• **JOB**: Print the following lines verbatim, character for character, from first to last.
— start of DATASET EXCERPTS —
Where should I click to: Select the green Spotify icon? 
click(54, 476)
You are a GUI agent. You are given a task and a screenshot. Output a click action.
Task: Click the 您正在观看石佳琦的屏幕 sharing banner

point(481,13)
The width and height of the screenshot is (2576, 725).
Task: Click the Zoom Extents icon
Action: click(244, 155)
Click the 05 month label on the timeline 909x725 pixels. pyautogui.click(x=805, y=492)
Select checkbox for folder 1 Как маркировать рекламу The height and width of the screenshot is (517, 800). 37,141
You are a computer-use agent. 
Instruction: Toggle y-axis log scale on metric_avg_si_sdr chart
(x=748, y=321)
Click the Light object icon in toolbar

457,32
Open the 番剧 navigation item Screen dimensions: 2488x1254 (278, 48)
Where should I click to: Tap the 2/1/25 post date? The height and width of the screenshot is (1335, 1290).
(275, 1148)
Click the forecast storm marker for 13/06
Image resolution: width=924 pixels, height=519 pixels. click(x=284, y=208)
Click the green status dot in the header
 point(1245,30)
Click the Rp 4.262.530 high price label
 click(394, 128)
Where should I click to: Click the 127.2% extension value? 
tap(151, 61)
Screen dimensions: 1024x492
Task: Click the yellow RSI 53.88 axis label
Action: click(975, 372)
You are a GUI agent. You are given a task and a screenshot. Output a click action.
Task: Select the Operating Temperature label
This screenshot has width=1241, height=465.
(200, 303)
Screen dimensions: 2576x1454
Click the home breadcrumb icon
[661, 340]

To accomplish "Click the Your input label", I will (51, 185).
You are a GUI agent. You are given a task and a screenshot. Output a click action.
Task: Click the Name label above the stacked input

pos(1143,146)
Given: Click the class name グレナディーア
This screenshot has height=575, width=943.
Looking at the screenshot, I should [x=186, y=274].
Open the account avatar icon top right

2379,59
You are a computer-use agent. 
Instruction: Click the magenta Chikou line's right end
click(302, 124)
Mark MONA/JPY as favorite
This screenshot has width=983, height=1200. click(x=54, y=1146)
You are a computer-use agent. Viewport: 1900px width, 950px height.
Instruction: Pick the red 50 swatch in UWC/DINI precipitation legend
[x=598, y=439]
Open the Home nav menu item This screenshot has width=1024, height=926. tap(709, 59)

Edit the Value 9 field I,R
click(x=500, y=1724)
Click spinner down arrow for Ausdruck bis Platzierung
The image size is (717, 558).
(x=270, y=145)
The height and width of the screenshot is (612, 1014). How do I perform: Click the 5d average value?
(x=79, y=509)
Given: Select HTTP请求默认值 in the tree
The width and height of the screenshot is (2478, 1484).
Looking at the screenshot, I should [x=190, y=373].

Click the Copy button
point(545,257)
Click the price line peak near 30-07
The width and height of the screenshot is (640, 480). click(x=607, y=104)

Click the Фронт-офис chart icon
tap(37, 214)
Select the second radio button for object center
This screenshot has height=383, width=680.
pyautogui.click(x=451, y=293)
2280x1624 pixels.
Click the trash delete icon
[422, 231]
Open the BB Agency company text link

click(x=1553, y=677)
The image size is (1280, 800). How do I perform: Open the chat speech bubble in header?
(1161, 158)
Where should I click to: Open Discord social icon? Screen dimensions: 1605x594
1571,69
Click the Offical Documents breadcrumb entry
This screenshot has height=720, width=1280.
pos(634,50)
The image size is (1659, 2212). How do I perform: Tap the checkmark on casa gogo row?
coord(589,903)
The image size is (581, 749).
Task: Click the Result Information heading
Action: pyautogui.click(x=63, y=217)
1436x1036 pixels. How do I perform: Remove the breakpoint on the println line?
— end of DATASET EXCERPTS —
• **PROBLEM SOLUTION**:
Where should I click to: Select the green Spotify icon? 
click(54, 476)
You are a GUI agent. You are given a task and a screenshot. Output a click action.
Task: Click the 您正在观看石佳琦的屏幕 sharing banner

point(481,13)
The width and height of the screenshot is (2576, 725).
Task: Click the Zoom Extents icon
Action: click(244, 155)
Click the 05 month label on the timeline 909x725 pixels. pyautogui.click(x=805, y=492)
Select checkbox for folder 1 Как маркировать рекламу The height and width of the screenshot is (517, 800). 37,141
You are a computer-use agent. 
Instruction: Toggle y-axis log scale on metric_avg_si_sdr chart
(x=748, y=321)
Click the Light object icon in toolbar

457,32
Open the 番剧 navigation item Screen dimensions: 2488x1254 (278, 48)
Where should I click to: Tap the 2/1/25 post date? The height and width of the screenshot is (1335, 1290).
(275, 1148)
Click the forecast storm marker for 13/06
Image resolution: width=924 pixels, height=519 pixels. click(x=284, y=208)
Click the green status dot in the header
 point(1245,30)
Click the Rp 4.262.530 high price label
 click(394, 128)
Where should I click to: Click the 127.2% extension value? 
tap(151, 61)
Screen dimensions: 1024x492
Task: Click the yellow RSI 53.88 axis label
Action: click(975, 372)
You are a GUI agent. You are given a task and a screenshot. Output a click action.
Task: Select the Operating Temperature label
This screenshot has width=1241, height=465.
(200, 303)
Screen dimensions: 2576x1454
Click the home breadcrumb icon
[661, 340]

To accomplish "Click the Your input label", I will (51, 185).
You are a GUI agent. You are given a task and a screenshot. Output a click action.
Task: Click the Name label above the stacked input

pos(1143,146)
Given: Click the class name グレナディーア
This screenshot has height=575, width=943.
Looking at the screenshot, I should [x=186, y=274].
Open the account avatar icon top right

2379,59
You are a computer-use agent. 
Instruction: Click the magenta Chikou line's right end
click(302, 124)
Mark MONA/JPY as favorite
This screenshot has width=983, height=1200. click(x=54, y=1146)
You are a computer-use agent. Viewport: 1900px width, 950px height.
Instruction: Pick the red 50 swatch in UWC/DINI precipitation legend
[x=598, y=439]
Open the Home nav menu item This screenshot has width=1024, height=926. tap(709, 59)

Edit the Value 9 field I,R
click(x=500, y=1724)
Click spinner down arrow for Ausdruck bis Platzierung
The image size is (717, 558).
(x=270, y=145)
The height and width of the screenshot is (612, 1014). How do I perform: Click the 5d average value?
(x=79, y=509)
Given: Select HTTP请求默认值 in the tree
The width and height of the screenshot is (2478, 1484).
Looking at the screenshot, I should [x=190, y=373].

Click the Copy button
point(545,257)
Click the price line peak near 30-07
The width and height of the screenshot is (640, 480). click(x=607, y=104)

Click the Фронт-офис chart icon
tap(37, 214)
Select the second radio button for object center
This screenshot has height=383, width=680.
pyautogui.click(x=451, y=293)
2280x1624 pixels.
Click the trash delete icon
[422, 231]
Open the BB Agency company text link

click(x=1553, y=677)
The image size is (1280, 800). How do I perform: Open the chat speech bubble in header?
(1161, 158)
Where should I click to: Open Discord social icon? Screen dimensions: 1605x594
1571,69
Click the Offical Documents breadcrumb entry
This screenshot has height=720, width=1280.
pos(634,50)
The image size is (1659, 2212). How do I perform: Tap the checkmark on casa gogo row?
coord(589,903)
The image size is (581, 749).
Task: Click the Result Information heading
Action: pyautogui.click(x=63, y=217)
1436x1036 pixels. How do I perform: Remove the breakpoint on the println line?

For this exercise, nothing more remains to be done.